Vaccine exemptions could be obtained for documented medical reasons.

The resolution also stipulates that younger students would have to receive their first vaccine dose no later than 30 days after their 12th birthday and their second dose no later than eight weeks after that birthday.

District officials, experts and attorneys said that litigation was likely.

“I expect that there will be numerous legal challenges to the vaccine mandate for children in LAUSD and other districts,” said Scott Davison, an attorney representing Let Them Breathe, an organization with active litigation challenging Gov. Gavin Newsom and state health officials over the statewide school mask mandate as well as guidelines for quarantines and coronavirus testing.

Davison asserted that the coronavirus vaccine was more akin in effectiveness and legal standing to the flu vaccine, which is not typically required at schools. The required polio vaccination, in contrast, has a lengthy track record of successfully preventing a disease that seriously afflicted children.

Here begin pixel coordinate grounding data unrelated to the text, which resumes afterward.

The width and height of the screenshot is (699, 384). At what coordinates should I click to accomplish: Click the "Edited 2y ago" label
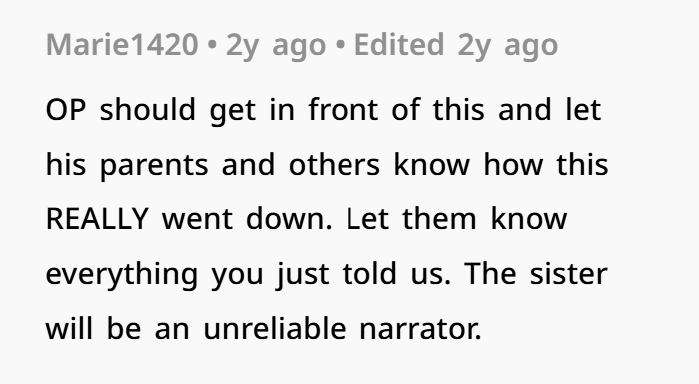pyautogui.click(x=456, y=46)
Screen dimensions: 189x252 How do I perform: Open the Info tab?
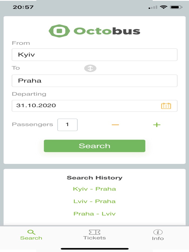coord(158,235)
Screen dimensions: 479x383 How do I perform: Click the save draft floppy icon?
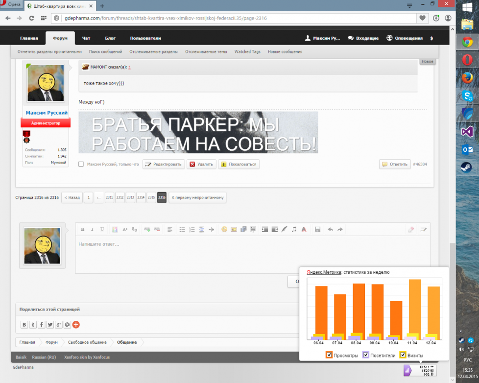pyautogui.click(x=317, y=229)
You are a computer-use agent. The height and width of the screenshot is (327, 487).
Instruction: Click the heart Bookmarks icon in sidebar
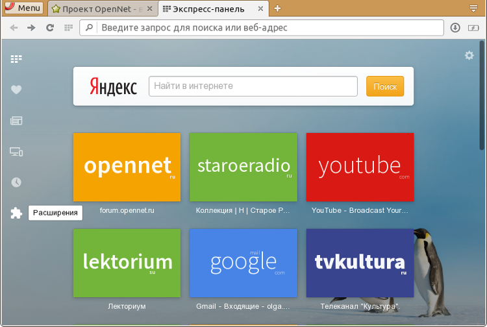tap(16, 90)
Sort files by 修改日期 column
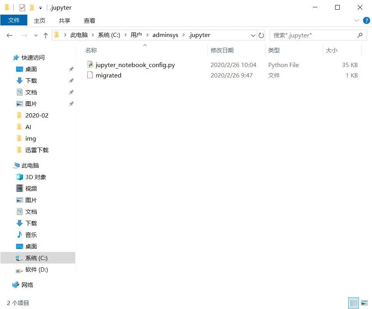372x309 pixels. [x=222, y=50]
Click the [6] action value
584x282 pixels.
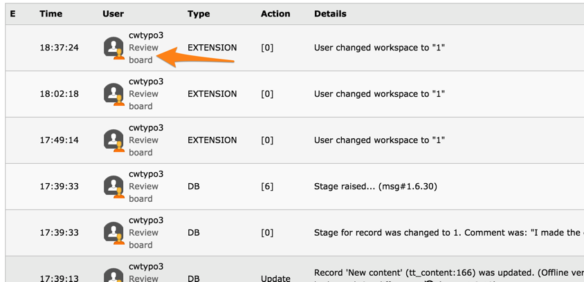tap(267, 187)
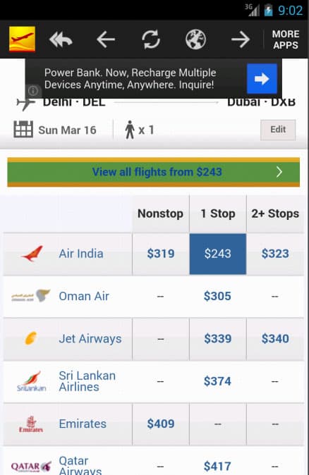Go forward with the right arrow icon
Screen dimensions: 309x475
[241, 39]
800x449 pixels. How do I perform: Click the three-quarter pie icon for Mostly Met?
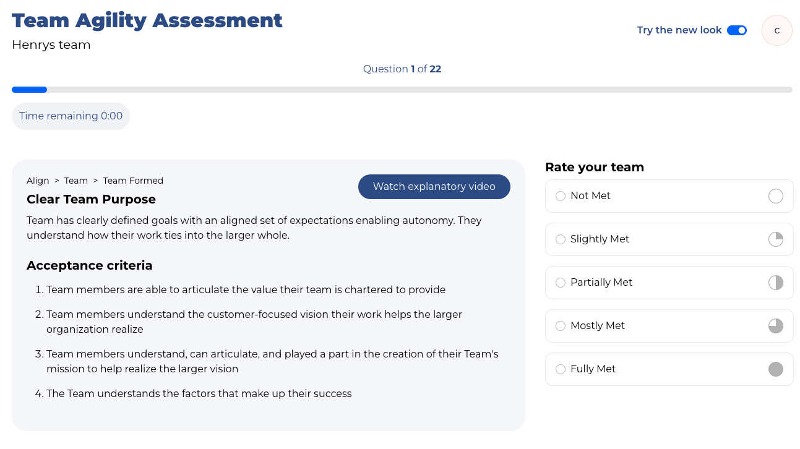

“We know vaccines are effective at preventing severe disease,” Davison said. “The question for the [COVID] vaccines will be whether they are needed in a population like children who are already at incredibly low risk.”

There is debate over the extent of the risk to children — for whom serious illness and hospitalization are rare. But increasing numbers of children have become infected recently and hospitalized with the recent spread of the highly contagious Delta variant and reopening of school. It’s also possible for children to pass on the infection to others, including those extremely vulnerable to the disease.

In citing the importance of acting now, the resolution states that the school system plays a fundamental role in efforts “to safeguard the educational, health and safety needs of Los Angeles Unified’s students and community as a whole within its geographic boundaries.”

The resolution notes recent increases in coronavirus rates and hospitalization among children: “Children are at a greater risk from contracting the Delta variant due to high transmission rates with possibility of long-term symptoms from COVID-19.”

Johnson of Johns Hopkins said, “Case law is on the side of LAUSD’s vaccination mandate. Supreme Court rulings have not only upheld vaccination requirements for public school attendance, they have also permitted municipal systems to require proof of vaccination.”

Officials expect most families to be supportive, although parents are divided, and opposition came quickly.

“We are saying NO because there is not enough evidence for long-term side effects for the kids,” parent Ronan Pestes wrote in an email to the Board of Education prior to the vote. “You failed our children. If you pass this resolution to mandate vaccines on our kids I am expecting your resignation the minute after.”

Parent Ariel Harman-Holmes said she was “thrilled” at the news.

Although she acknowledged having many complaints about L.A. Unified, “they’re doing an admirable job of curtailing COVID spread. … This mandate is a wonderful example for other school districts of how to protect our school communities.”